Peer-Reviewed Publication

SAGE

Los Angeles, CA (July 8, 2011) Employers increasingly face wage and hour enforcement actions and costly class action lawsuits under the federal and state laws that regulate minimum wages and tipping. With wide variations in federal and state requirements regarding tip credits, tip pooling and service charges, companies must carefully review their policies to avoid labor department investigations and significant liabilities for back pay, according to a recent study published in Compensation & Benefits Review, a SAGE journal.

Terrence Robinson, the labor and employment attorney who authored the article, details federal and state laws governing the tip credit – the amount of tips that may be applied toward the required minimum wage. He also outlines common employer practices and pitfalls in calculating pay and overtime pay for tipped employees and keeping records for wages and hours.

"With plaintiffs' lawyers seeing dollar signs in the plethora of recent wage and hour collective actions, they were bound to start looking at tip credit and tip-pooling issues," Robinson notes. "Employers can no longer simply hope that they are handling tips correctly or at least in a way that avoids a Department of Labor investigation."

Under current federal law, employers may apply a maximum tip credit of $5.12 toward the federal minimum wage of $7.25. Robinson explains, however, that employers must first understand what constitutes "tips," which employees count as "tipped employees," and how to deal with employees who engage in both tipped work and work that is not tipped. Overtime hours, record-keeping requirements, tip pooling and tip sharing arrangements further complicate compliance issues and increase potential legal exposure. Employers must also comply with state laws.

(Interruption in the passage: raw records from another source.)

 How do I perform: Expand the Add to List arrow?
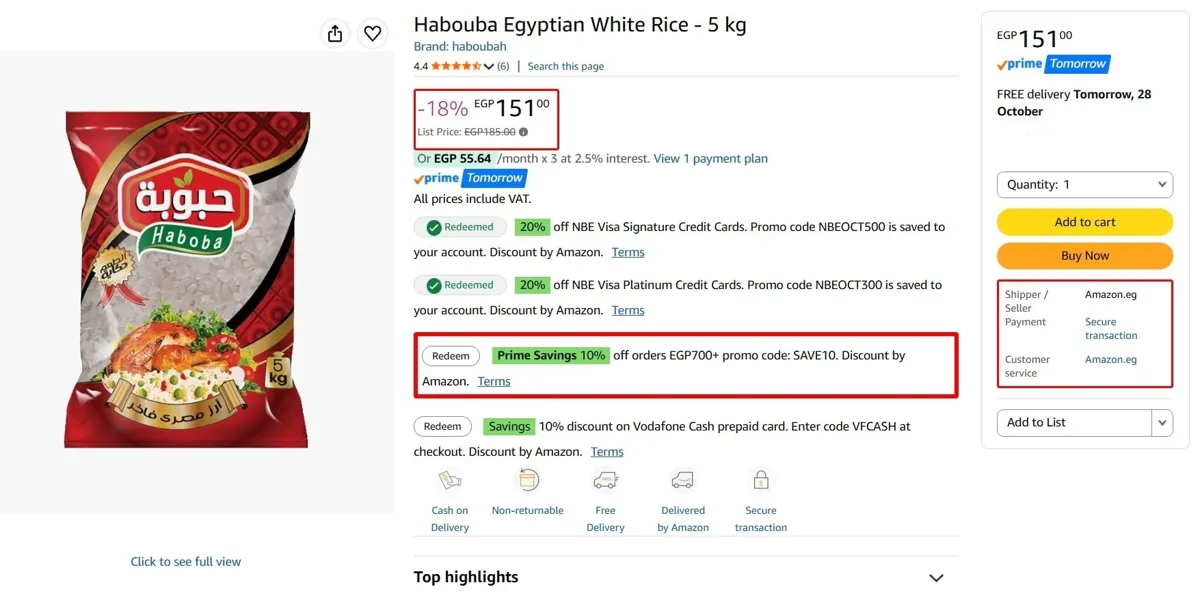1162,423
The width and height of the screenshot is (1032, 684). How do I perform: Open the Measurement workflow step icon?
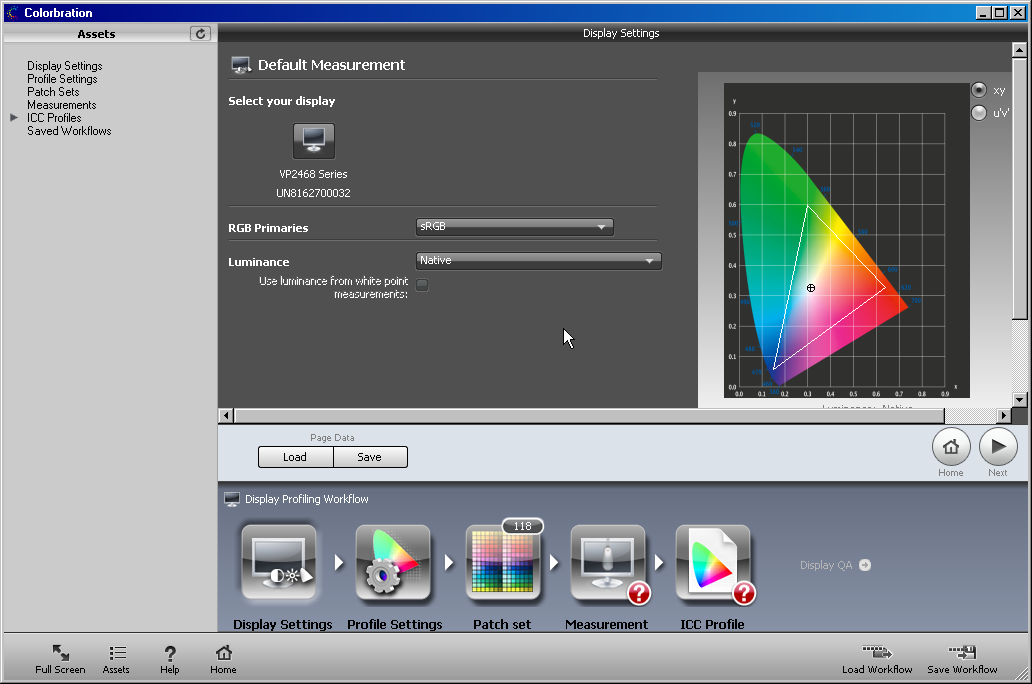tap(608, 563)
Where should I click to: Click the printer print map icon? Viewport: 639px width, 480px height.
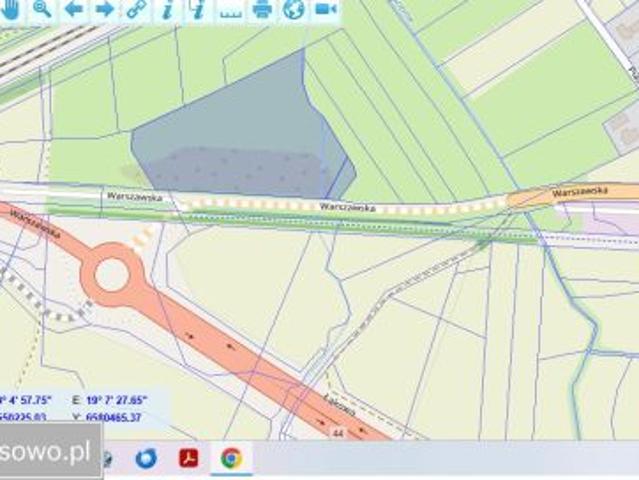262,9
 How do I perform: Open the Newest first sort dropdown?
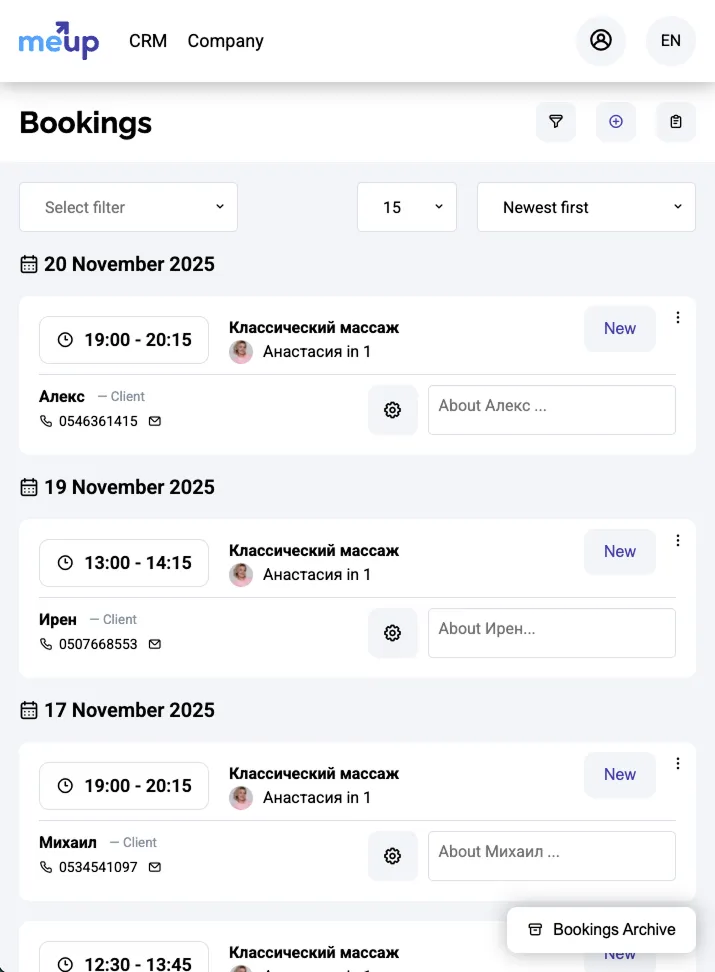[x=586, y=207]
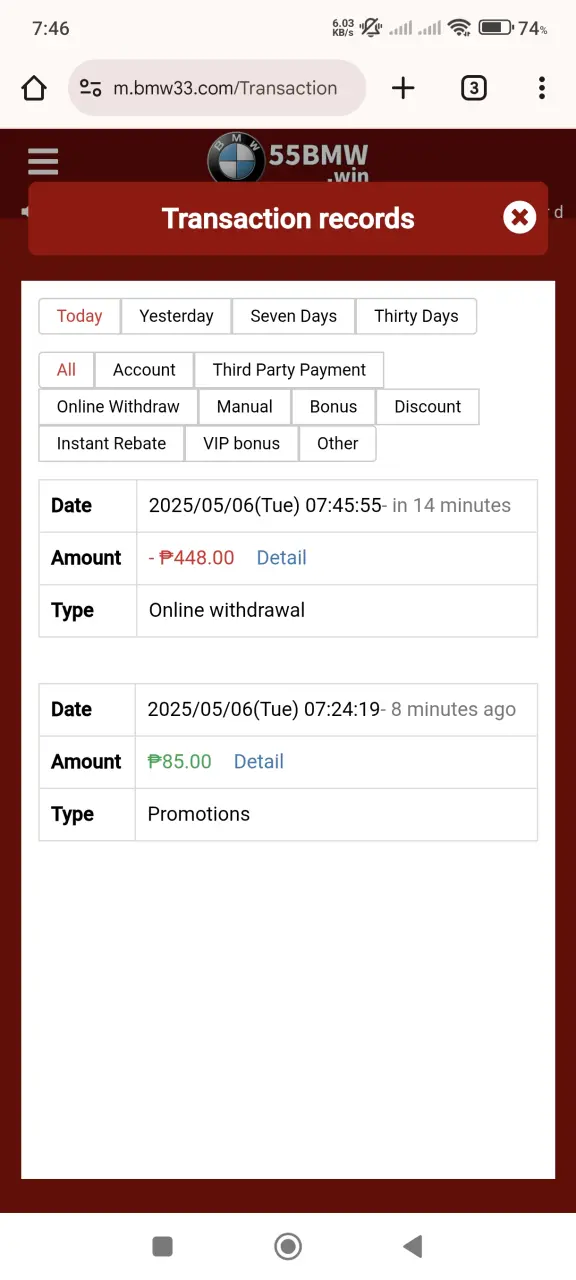Filter transactions by Online Withdraw
This screenshot has height=1280, width=576.
click(118, 407)
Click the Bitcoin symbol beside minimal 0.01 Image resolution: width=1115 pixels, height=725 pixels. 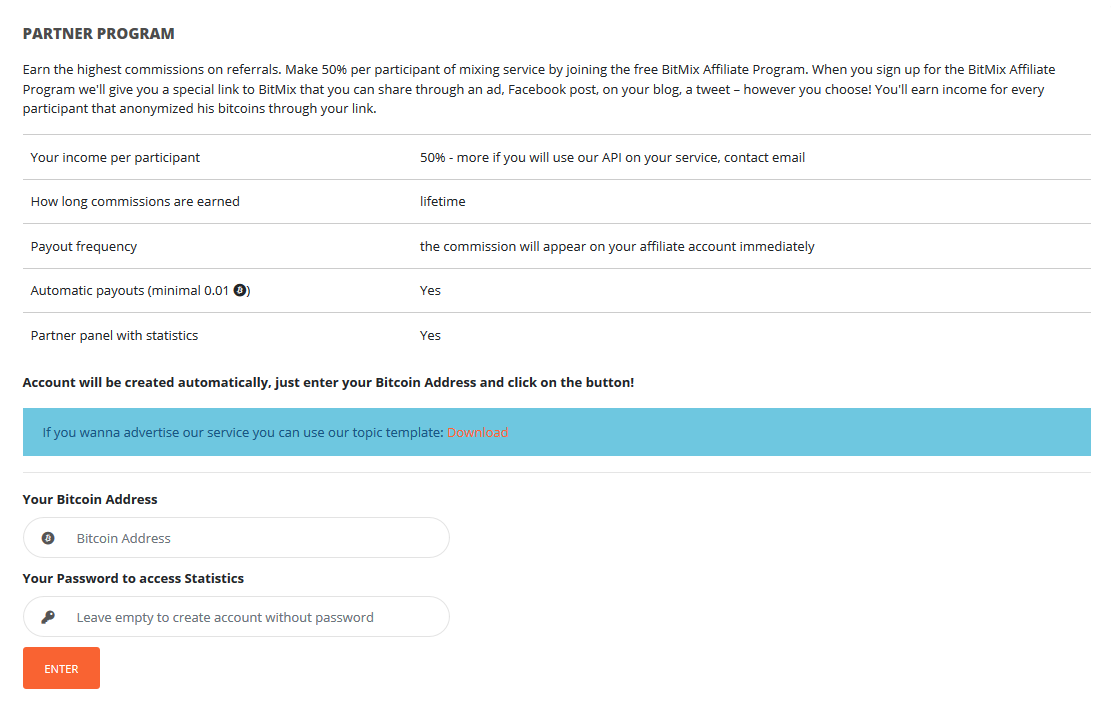240,291
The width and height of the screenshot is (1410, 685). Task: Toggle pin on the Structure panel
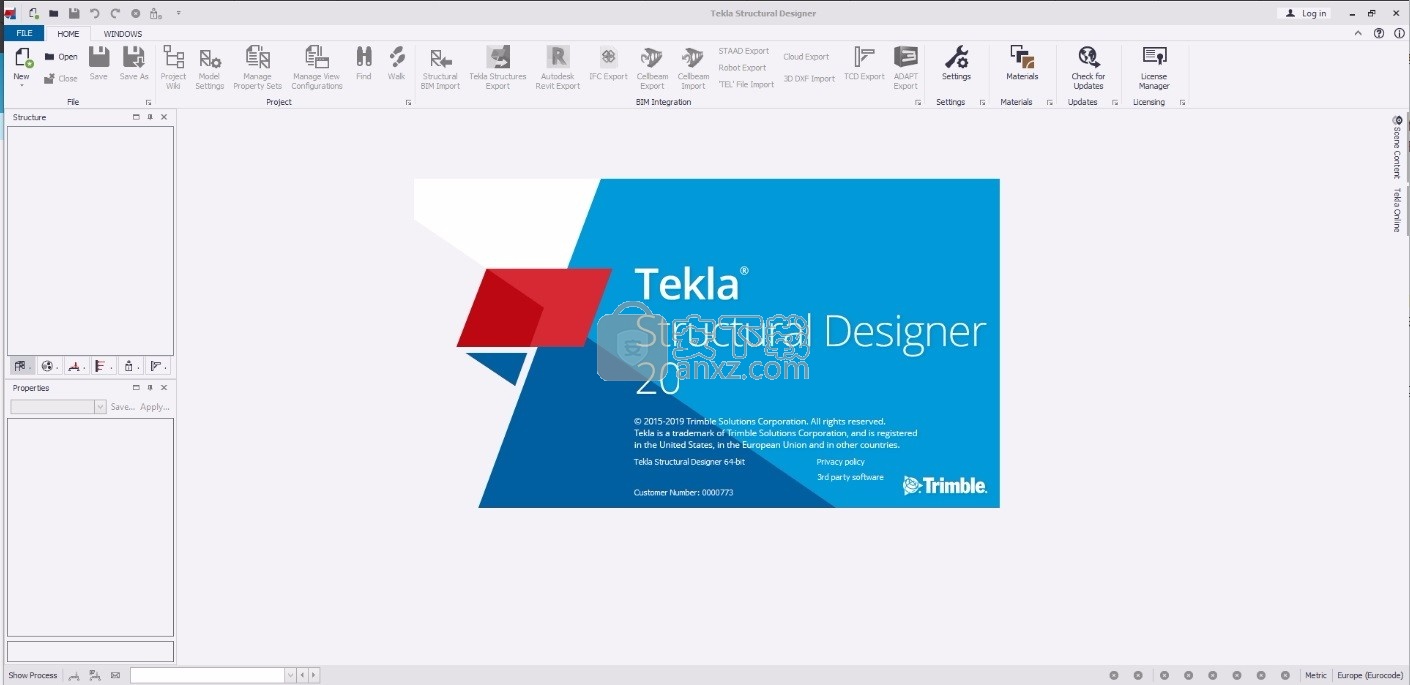(150, 117)
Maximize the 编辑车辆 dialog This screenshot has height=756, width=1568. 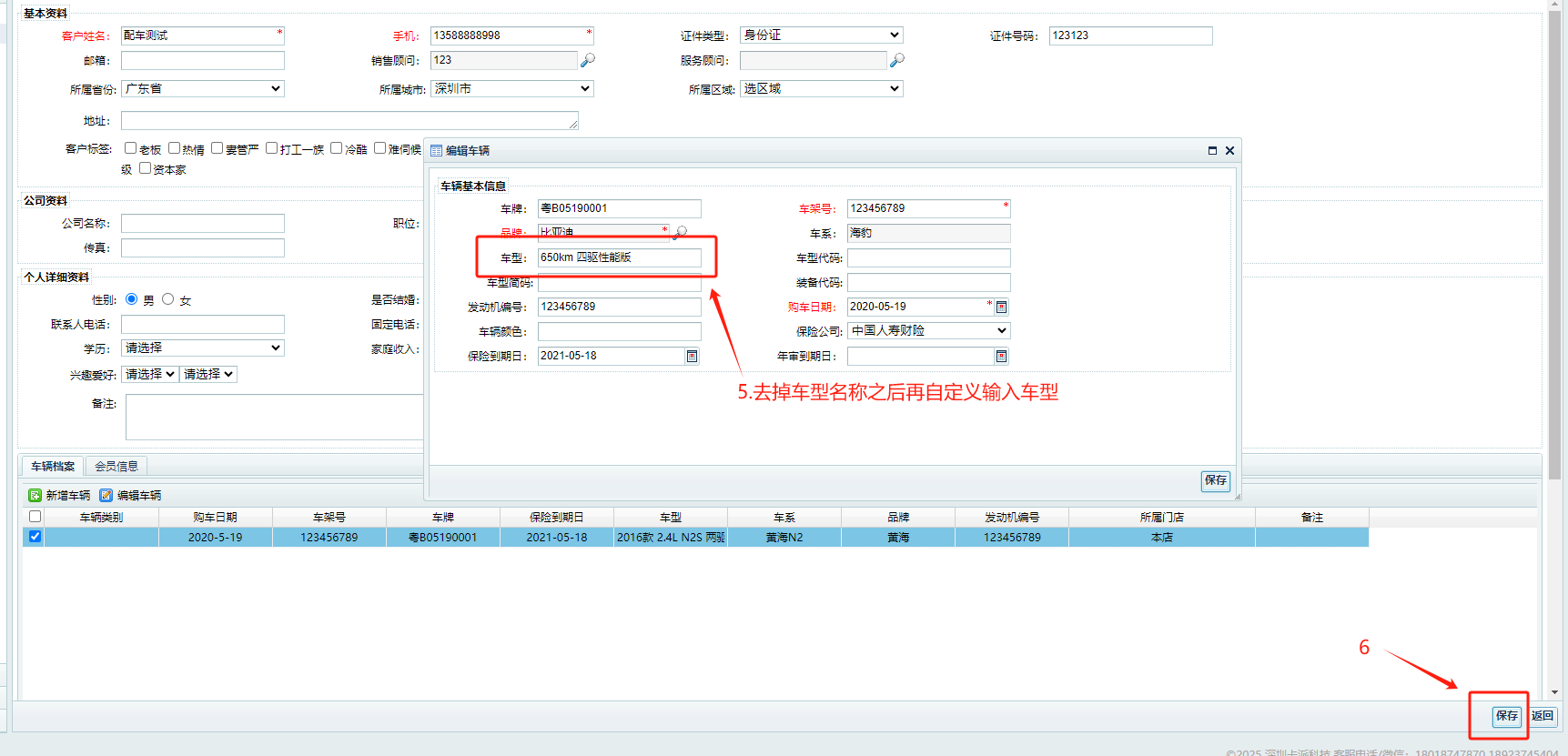pos(1212,151)
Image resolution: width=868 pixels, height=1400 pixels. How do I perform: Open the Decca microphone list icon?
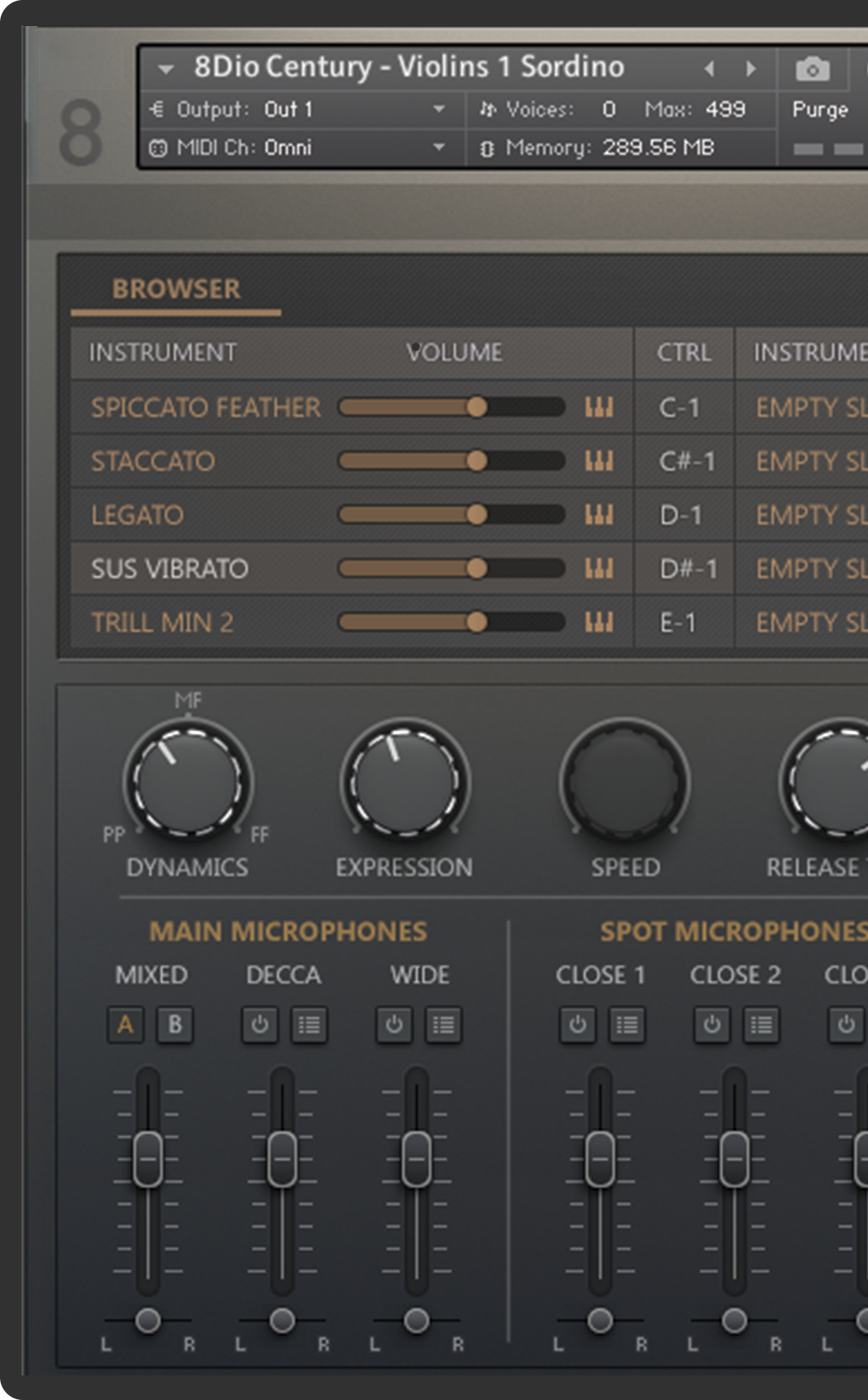pos(309,1024)
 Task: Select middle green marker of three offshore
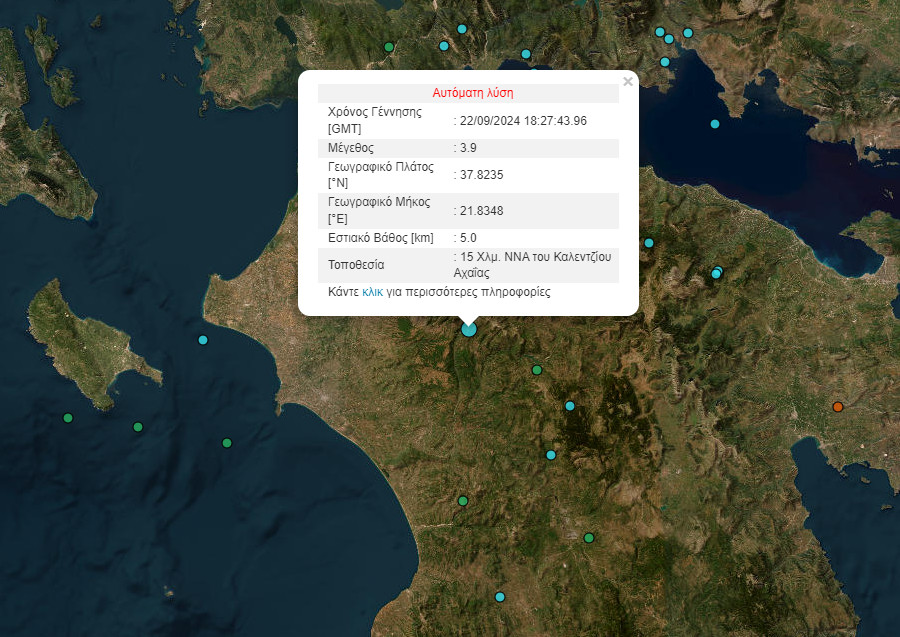pos(138,427)
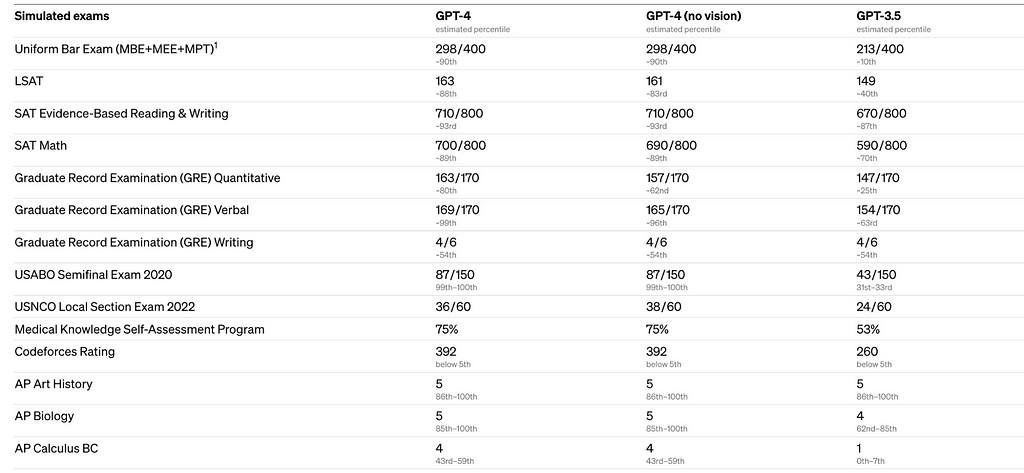Click GPT-3.5's 213/400 bar exam score
Image resolution: width=1024 pixels, height=473 pixels.
pos(881,49)
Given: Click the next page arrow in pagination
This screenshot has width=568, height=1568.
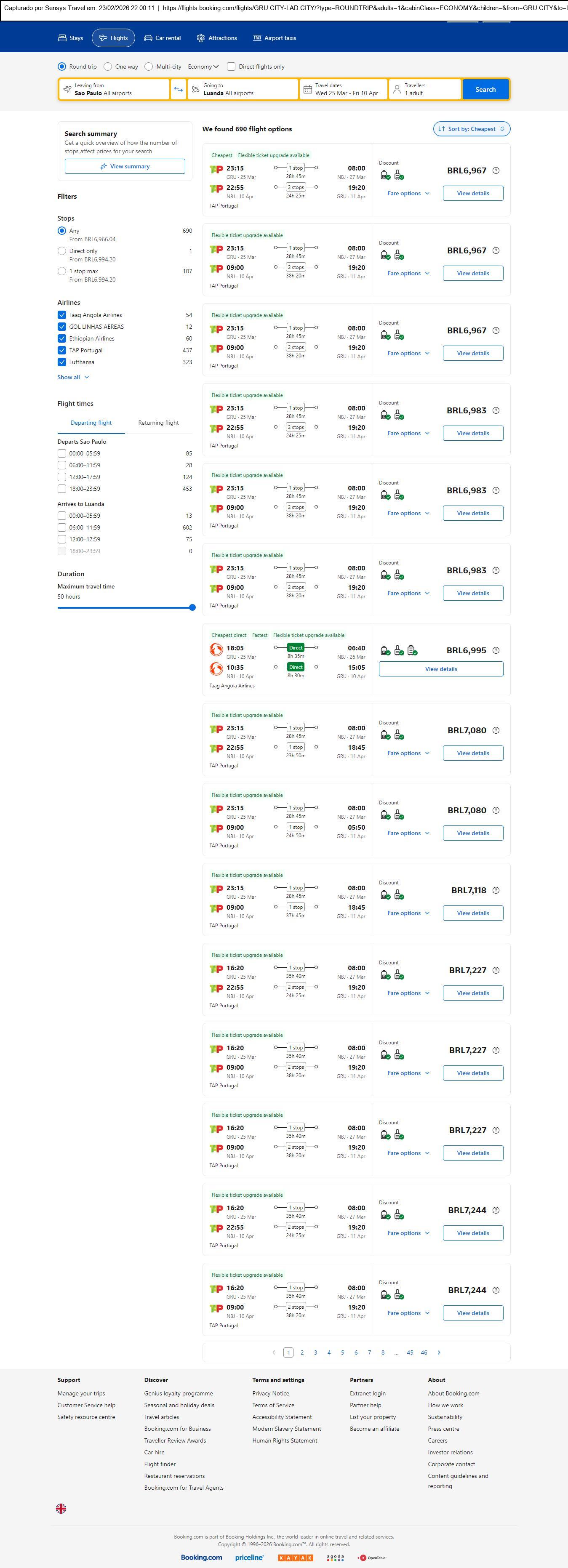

Robinson also notes that the Department of Labor has recently issued a long-awaited amendment to this regulation which specifies that the employers have to provide to the employees much more explanation than a simple notice. This regulation has resulted in the National Restaurant Association, Council of State Restaurant Associations and National Federation of Independent Business filing suit against the U.S. Department of Labor over this amended Fair Labor Standards Act regulation.

To avoid lawsuits that can generate multi-million-dollar settlements, Robinson outlines a number of steps that employers can take to ensure that their pay practices are legal.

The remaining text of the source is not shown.